§ **AIM OF THE EXERCISE**
Only the text of the records belongs in the answer, copied exactly and without pictures.

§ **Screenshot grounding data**
****************************************

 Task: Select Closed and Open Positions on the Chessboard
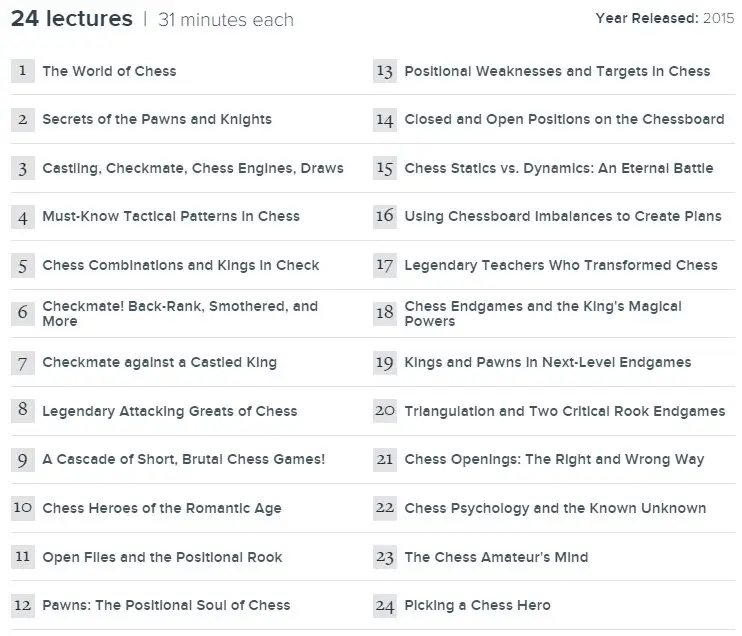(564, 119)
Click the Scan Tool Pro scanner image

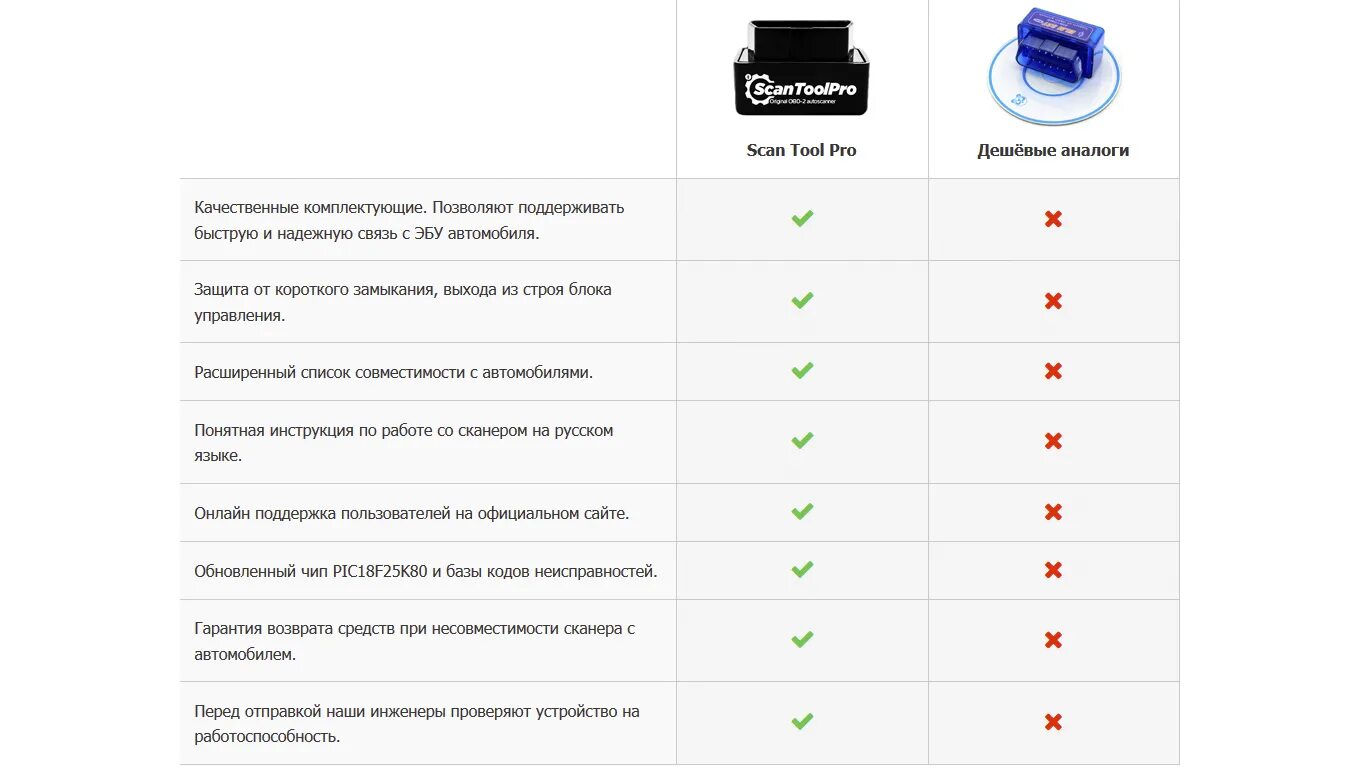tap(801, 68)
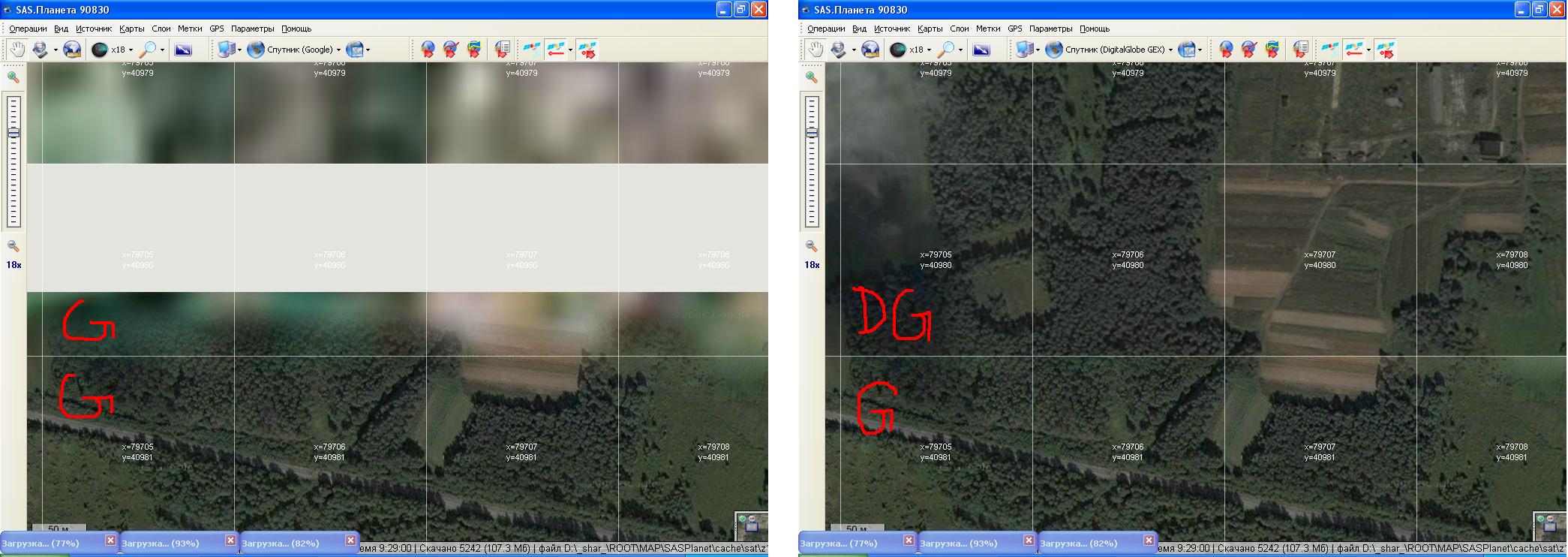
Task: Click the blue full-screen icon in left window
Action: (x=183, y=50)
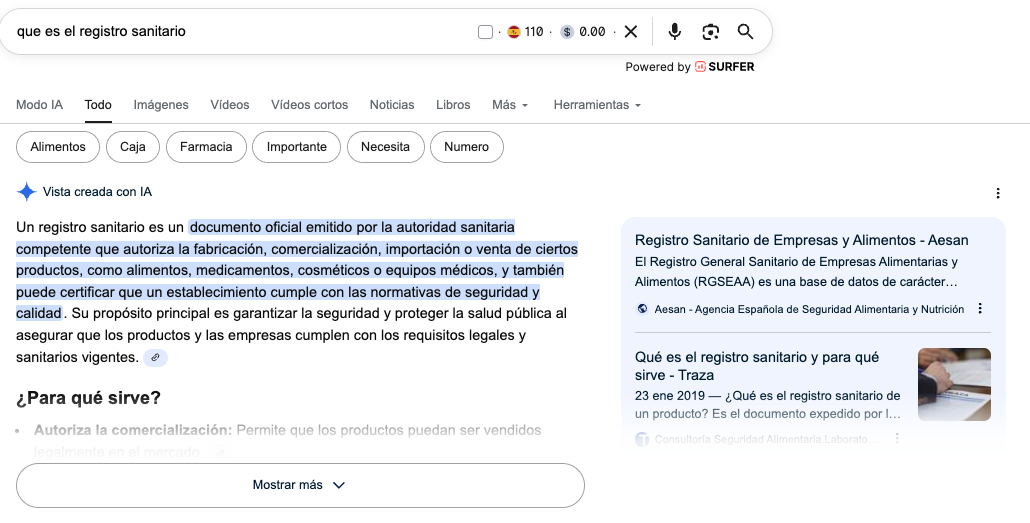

****************************************

§ **RESPONSE AREA**
 Task: Select Closed and Open Positions on the Chessboard
(564, 119)
Click the Scan Tool Pro scanner image

tap(801, 68)
Task: Click the blue full-screen icon in left window
Action: (x=183, y=50)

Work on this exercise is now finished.